Das ist die Markwirtschaft...

■ ...behauptet Arnulf Rating

So sind sie. Die Berliner mit ihrer großen Schnauze. Die arroganten Wessis. Mein Zeitungshändler zum Beispiel, der clevere Hauptstädter.

Noch vor einem Jahr hat mein Zeitungshändler in Kreuzberg die Ossis zur Sau gemacht.

Wie doof die sind. Wenn sie 'ne Cola-Dose kaufen, wollen die einen Dosenöffner dafür. Daß sie jedesmal, wenn sie hereinkommen und einen begrüßen, gleich ihr nöliges Plastegesicht aufziehen, weil sie kein Begrüßunsgeld kriegen. »Was soll'n det?«, sagt der Zeitungshändler. Die wissen nicht, was Marktwirtschaft ist. Und wie versifft das bei denen aussieht! Die sollen aufhören, hier ständig rumzuheulen, über die Preise zu klagen und von uns Hilfe zu erwarten, die sollen sich endlich ans Arbeiten gewöhnen.

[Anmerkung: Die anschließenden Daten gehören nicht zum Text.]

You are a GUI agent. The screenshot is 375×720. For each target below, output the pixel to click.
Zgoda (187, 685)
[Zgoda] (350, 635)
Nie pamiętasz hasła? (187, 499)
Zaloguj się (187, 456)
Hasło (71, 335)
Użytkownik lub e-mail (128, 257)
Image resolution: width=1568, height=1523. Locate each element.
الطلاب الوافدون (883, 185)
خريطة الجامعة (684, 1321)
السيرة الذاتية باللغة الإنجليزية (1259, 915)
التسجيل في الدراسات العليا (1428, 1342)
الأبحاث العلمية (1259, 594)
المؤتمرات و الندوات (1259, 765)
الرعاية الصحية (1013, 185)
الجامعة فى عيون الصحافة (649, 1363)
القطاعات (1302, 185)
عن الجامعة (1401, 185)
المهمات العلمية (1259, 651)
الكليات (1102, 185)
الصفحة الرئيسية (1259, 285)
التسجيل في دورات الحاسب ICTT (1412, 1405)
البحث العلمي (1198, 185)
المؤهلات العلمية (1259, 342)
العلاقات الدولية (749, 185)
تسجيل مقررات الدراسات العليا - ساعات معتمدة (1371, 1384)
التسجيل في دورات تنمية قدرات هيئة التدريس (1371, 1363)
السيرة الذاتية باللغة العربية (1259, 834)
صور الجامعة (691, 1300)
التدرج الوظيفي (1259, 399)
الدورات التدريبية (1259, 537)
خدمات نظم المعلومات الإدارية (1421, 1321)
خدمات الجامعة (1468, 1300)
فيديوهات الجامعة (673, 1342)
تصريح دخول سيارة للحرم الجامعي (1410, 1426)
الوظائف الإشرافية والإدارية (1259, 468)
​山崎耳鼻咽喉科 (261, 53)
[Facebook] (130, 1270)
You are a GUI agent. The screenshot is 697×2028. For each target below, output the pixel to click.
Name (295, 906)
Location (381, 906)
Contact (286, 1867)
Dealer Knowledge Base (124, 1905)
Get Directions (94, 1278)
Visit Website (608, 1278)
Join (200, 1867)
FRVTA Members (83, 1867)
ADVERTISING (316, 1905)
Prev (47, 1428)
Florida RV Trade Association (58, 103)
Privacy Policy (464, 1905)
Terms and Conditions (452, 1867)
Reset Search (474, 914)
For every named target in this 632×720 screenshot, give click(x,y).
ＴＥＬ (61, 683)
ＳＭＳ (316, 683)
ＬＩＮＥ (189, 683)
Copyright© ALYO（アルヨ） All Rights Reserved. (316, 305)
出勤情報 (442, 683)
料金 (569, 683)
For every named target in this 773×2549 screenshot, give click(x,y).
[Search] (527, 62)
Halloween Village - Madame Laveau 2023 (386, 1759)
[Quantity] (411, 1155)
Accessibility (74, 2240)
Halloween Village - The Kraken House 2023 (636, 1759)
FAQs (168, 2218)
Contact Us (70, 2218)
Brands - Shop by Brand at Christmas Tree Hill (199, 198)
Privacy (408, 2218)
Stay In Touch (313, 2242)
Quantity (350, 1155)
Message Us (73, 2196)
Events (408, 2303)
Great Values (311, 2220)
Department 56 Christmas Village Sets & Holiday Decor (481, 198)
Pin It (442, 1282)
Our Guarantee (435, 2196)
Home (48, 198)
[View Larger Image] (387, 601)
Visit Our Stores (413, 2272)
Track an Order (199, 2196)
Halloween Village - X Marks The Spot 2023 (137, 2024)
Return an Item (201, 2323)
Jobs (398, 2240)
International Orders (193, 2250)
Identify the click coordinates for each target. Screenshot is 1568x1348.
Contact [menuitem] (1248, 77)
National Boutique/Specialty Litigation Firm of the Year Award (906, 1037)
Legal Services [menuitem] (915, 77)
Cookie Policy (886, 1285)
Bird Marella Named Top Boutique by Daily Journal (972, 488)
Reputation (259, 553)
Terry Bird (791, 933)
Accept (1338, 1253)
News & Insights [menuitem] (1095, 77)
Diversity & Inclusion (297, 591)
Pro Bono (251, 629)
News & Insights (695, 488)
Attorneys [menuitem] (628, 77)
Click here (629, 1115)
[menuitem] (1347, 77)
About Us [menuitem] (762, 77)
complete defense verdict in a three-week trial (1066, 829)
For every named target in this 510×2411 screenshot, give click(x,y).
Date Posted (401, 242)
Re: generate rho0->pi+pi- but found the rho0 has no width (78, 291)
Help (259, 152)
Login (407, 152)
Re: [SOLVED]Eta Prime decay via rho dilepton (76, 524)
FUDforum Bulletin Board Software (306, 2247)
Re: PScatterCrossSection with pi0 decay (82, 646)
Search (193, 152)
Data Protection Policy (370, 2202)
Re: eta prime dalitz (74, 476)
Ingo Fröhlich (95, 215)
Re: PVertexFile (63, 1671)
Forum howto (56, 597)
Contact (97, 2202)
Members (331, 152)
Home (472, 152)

Mein Zeitungshändler hat Witze über ihre Trabbis gemacht. Inzwischen fahren die Ossis — keiner weiß, wie die das bezahlen — in nagelneuen Masturbishis und machen Witze über seinen Manta. Und kaufen für schlappe 30 Pfennig ihre 'Super!‘

Jetzt heult mein Zeitungshändler. Daran kann er nichts verdienen. Jetzt hat er ein nöliges Plastegesicht und klopft kaputter als ein Wartburg in der Warteschleife. Letzte Woche hat er den Brief mit der Mieterhöhung gekriegt. Damit steigt sein Bretterverschlag von 1.200 Mark in die gediegene 5.000 Mark-Preisklasse. »Wat soll'n det?«, fragt mein Zeitungshändler.

Das ist Markwirtschaft. Und wie versifft das bei dem im Laden aussieht! Soll er doch aufhören, hier ständig rumzuheulen, über die Preise zu klagen und Hilfe zu erwarten, der soll sich endlich ans Arbeiten gewöhnen.